BEGIN DATA TO USE

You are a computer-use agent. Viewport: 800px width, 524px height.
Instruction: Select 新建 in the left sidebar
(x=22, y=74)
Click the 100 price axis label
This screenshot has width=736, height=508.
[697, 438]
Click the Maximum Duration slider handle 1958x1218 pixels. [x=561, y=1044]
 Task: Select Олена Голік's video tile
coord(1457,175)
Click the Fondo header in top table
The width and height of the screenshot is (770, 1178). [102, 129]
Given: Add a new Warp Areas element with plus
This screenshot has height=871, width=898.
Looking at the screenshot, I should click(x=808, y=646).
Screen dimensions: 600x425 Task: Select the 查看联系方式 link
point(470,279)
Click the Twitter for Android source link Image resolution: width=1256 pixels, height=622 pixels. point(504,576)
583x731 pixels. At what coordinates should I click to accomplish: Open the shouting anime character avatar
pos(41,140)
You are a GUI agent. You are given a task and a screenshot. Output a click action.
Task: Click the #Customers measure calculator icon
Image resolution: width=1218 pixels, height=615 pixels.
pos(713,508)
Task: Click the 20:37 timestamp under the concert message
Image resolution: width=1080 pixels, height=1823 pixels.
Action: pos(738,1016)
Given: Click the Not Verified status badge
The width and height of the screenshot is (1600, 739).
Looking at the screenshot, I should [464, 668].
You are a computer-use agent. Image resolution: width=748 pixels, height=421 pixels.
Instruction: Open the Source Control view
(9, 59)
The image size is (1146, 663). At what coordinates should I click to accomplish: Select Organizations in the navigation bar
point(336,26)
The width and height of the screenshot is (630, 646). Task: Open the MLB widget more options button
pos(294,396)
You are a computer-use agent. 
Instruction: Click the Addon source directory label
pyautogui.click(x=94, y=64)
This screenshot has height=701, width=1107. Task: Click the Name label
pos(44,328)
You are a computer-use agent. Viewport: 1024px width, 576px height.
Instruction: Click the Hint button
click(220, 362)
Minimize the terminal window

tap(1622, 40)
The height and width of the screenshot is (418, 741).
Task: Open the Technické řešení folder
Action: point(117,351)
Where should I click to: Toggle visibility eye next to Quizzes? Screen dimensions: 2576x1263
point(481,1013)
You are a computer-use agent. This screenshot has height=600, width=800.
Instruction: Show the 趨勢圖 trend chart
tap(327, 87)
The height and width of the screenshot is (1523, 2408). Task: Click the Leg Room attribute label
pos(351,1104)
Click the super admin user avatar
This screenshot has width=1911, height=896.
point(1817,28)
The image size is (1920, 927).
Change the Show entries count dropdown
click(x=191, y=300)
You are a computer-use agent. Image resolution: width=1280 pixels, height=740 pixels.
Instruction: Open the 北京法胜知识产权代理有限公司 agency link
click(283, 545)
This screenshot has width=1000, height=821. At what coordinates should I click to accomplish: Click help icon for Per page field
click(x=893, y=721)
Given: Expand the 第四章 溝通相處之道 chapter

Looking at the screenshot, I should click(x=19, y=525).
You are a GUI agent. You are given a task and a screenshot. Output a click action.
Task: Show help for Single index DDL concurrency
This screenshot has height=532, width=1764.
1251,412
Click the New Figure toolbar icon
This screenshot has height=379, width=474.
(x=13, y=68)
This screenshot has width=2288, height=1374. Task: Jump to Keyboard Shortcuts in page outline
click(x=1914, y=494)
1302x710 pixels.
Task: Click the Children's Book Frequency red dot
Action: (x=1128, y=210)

END DATA TO USE

THE PROBLEM: If a line in the records contains the word "Viewport", copy it out.

SOLUTION FOR THIS TASK:
You are a computer-use agent. Viewport: 800px width, 524px height.
You are a computer-use agent. Viewport: 1024px width, 576px height.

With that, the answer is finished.